Beyond the fraud headlines, Ellison’s tenure has been marked by aggressive climate litigation and public rhetoric blaming energy companies. He has accused oil companies of “decades of deception and disinformation,” blamed them for delaying a “transition to a low-carbon economy,” and framed his lawsuits as part of a fight against a “climate crisis” to preserve “a livable world” for future generations. Republicans say those priorities show political motives influencing his legal decisions.
Conservatives have repeatedly flagged outside partnerships as problematic, pointing to the hiring of Sher Edling and other outside counsel to litigate climate cases against energy firms. Critics say bringing in politically aligned private lawyers and fellows raises questions about independence and accountability when taxpayer-funded legal power is wielded in politically charged suits.
Ellison’s office has also worked with a program that places climate fellows in state attorney general offices, a collaboration backed in part by a high-profile donor. That arrangement has drawn scrutiny from oversight figures who worry special assistant roles and fellowships can blur lines between public duty and private advocacy. Republican Oversight Committee chairman James Comer signaled federal interest in whether these networks create ethics vulnerabilities.

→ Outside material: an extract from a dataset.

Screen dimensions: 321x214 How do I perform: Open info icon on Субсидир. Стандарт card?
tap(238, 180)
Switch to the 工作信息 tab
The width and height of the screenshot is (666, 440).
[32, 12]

State GOP lawmakers pressed Ellison in a 2024 letter with pointed questions about the mix of outside counsel and special assistants. “Explain why it was necessary for your Office to retain Sher Edling to litigate the Minnesota climate litigation, despite having already having two Special Assistant Attorneys General working on this litigation ‘full time’ in addition to your existing staff,” a trio of Minnesota House Republicans wrote to Ellison in 2024 that included five questions surrounding the AG office’s work with climate groups.
Ellison pushed back, saying the office followed the law and needed extra capacity for a high-stakes case. “I engaged Sher Edling to ensure that the AGO has sufficient bench strength to handle the case in discovery and trial. The defendants in the case have currently engaged seven law firms, and more than a dozen attorneys are representing the defendants,” he wrote, defending the decision to bring in experienced outside counsel.
“The AGO hired Sher Edling because they are the most accomplished law firm in the country at protecting consumers from the decades-long campaign of fraud and deception that the fossil-fuel industry writ large has conducted,” he continued, brushing off lawmakers’ concern about left-wing third parties and special-interest groups that have funded Sher Edling. Questions about influence and independence, however, remain a flashpoint among Republican state lawmakers and federal investigators.
Ellison’s office, Sher Edling, and the university climate program did not immediately provide comments in response to queries about these matters. The developing federal probe and renewed attention on his political engagements guarantee this controversy will keep drawing scrutiny from opponents who see a pattern of partisan legal activism.